A convex lens, often referred to as a converging lens, is a transparent optical device that bends light rays inward, focusing them at a point on the opposite side of the lens. These lenses have a bulging shape that is thicker in the middle than at the edges, similar to an oval or an almond.
Convex lenses are crucial in many optical instruments such as cameras, glasses for farsightedness, and telescopes. They play a key role in magnifying images and adjusting the focus in various optical systems.

• The focal length of a convex lens is the distance from the lens where parallel rays of light converge to a single point.
• This focal length is positive, which reflects the converging nature of the lens.

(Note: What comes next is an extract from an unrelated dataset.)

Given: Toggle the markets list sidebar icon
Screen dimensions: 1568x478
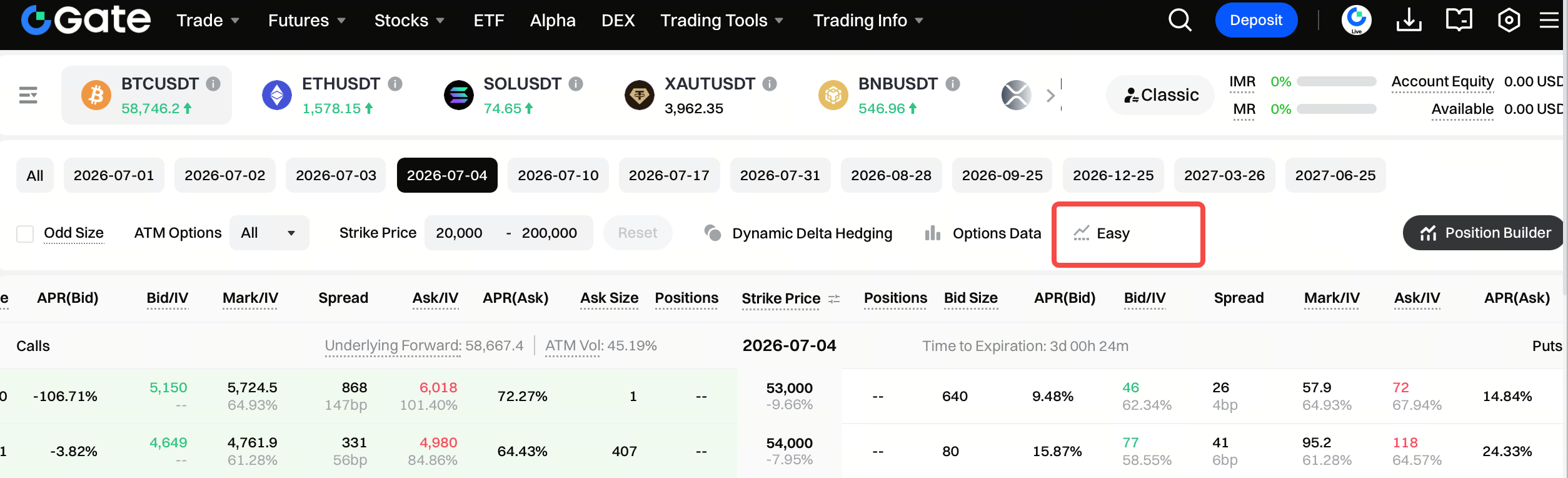Looking at the screenshot, I should (x=28, y=95).
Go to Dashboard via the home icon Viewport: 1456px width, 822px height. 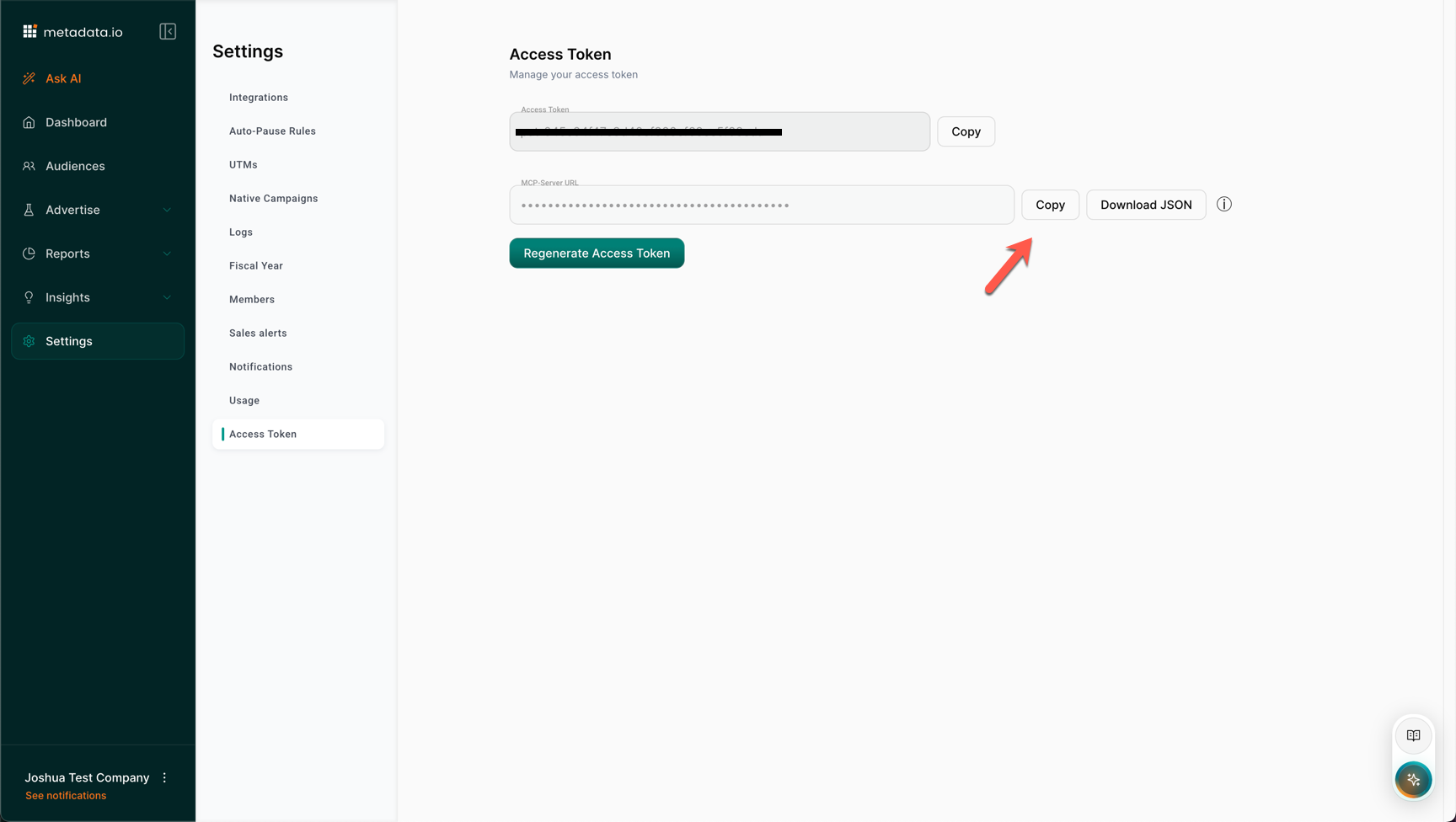[x=29, y=122]
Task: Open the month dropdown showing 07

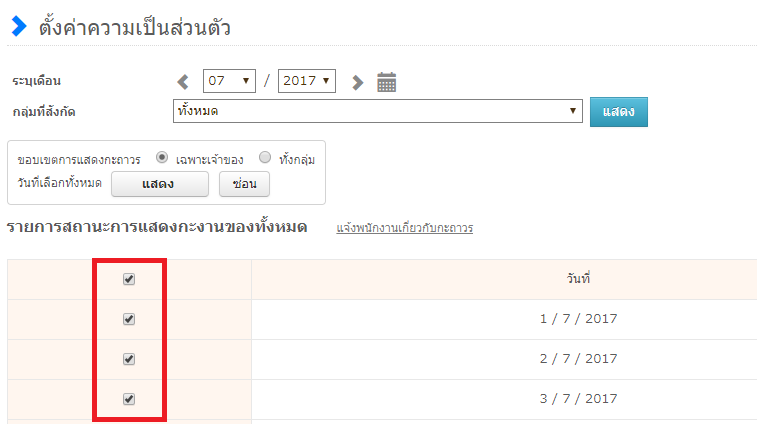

In the original exercise, the focal length of the convex lens ( f_1 ) is determined to be 15 cm, indicating its ability to bend light rays to meet at a focal point 15 centimeters away from the lens.

Concave Lens

A concave lens, or diverging lens, is an optical device designed to spread out light rays, making it appear as though they originate from a single point. These lenses have a thinner middle and thicker edges, resembling a bow tie shape.
Concave lenses are used in a variety of applications, including correcting nearsightedness in eyeglasses, peepholes in doors, and optimizing beam expanders.

• A concave lens has a negative focal length, reflecting its diverging characteristic.
• The negative sign indicates that it disperses light rather than converging it.

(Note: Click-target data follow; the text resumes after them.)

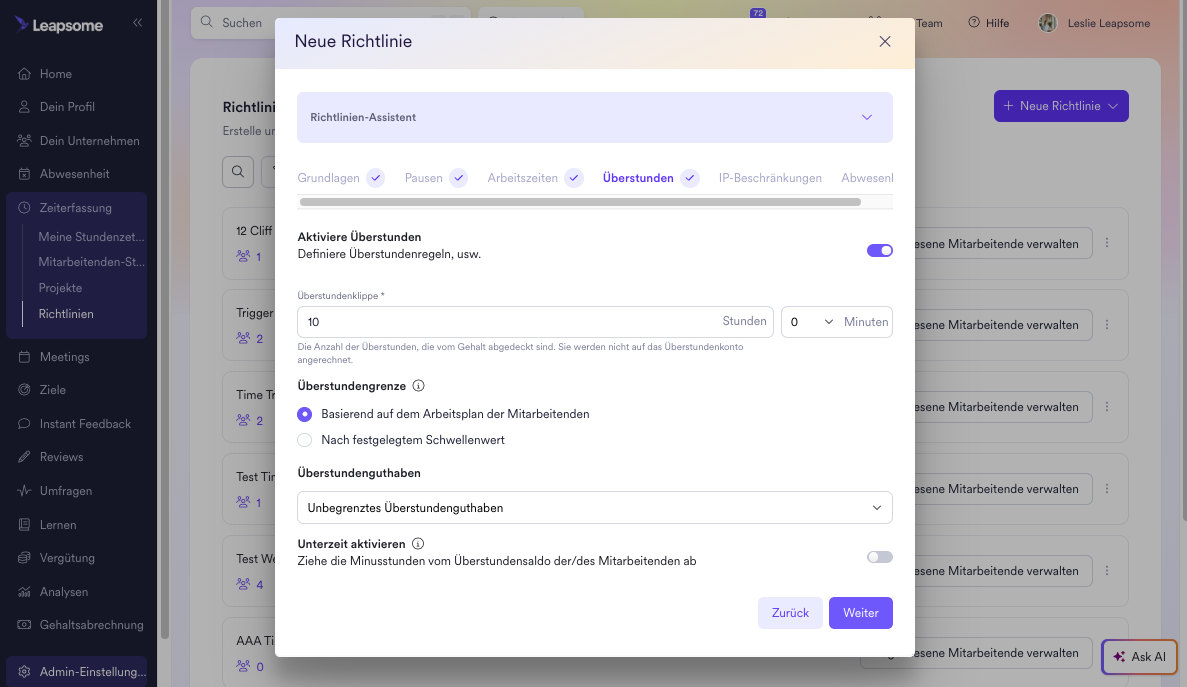Enable the Unterzeit aktivieren toggle
1187x687 pixels.
click(880, 557)
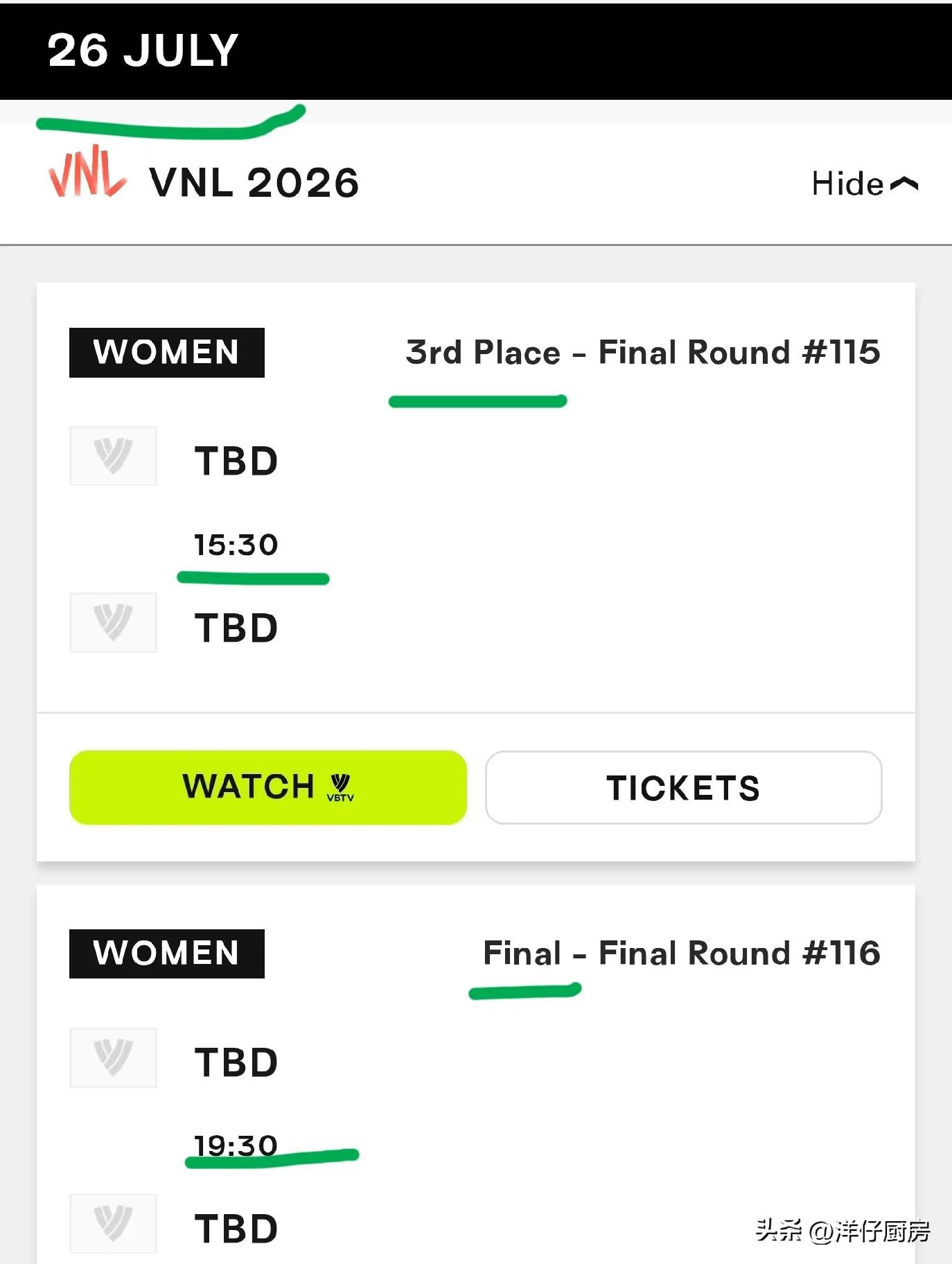Screen dimensions: 952x1264
Task: Select the first TBD team in match #115
Action: tap(236, 461)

In the context of the original exercise, the focal length of the concave lens ( f_2 ) was computed to be -10 cm.
This negative value demonstrates how the lens diverges light rays, causing them to appear as though they are coming from a virtual focal point located 10 centimeters on the same side of the lens as the incoming light.

Lens Power

The power of a lens quantifies its ability to bend light, bringing it into focus. It is defined as the reciprocal of its focal length, usually measured in diopters (D).
A high power means a lens sharply bends light, while low power indicates a gentler bend.

• Convex lenses have positive power due to their converging action.
• In contrast, concave lenses have negative power reflecting their divergent effect on light.

The original exercise provides a ratio of lens powers as \( \frac{2}{3} \). This means the power of the convex lens is two-thirds of that of the concave lens.
This relationship helps in solving for the individual focal lengths since the power is inversely related to focal length, impacting how each lens affects light.

Focal Length Combination

When lenses are placed in contact, forming a lens system, their combined power creates a new focal length, called the focal length of the combination. This combination alters how the lenses work together, affecting the path and focus of light rays.
The equation \[ \frac{1}{F_{\text{combination}}} = \frac{1}{f_1} + \frac{1}{f_2} \] expresses this relationship. Here, \( F_{\text{combination}} \) is the focal length of the combined lenses, \( f_1 \) and \( f_2 \) are the focal lengths of the individual lenses.

• This formula is critical for systems using multiple lenses, such as microscopes and telescopes, providing a straightforward method to evaluate their optical power.
• In the exercise, the combined focal length is specified as 30 cm, guiding us to determine the individual characteristics of each lens.

The lens system, in this case, results in focal lengths of 15 cm for the convex lens and -10 cm for the concave lens, highlighting how individual properties impact the overall function of the system.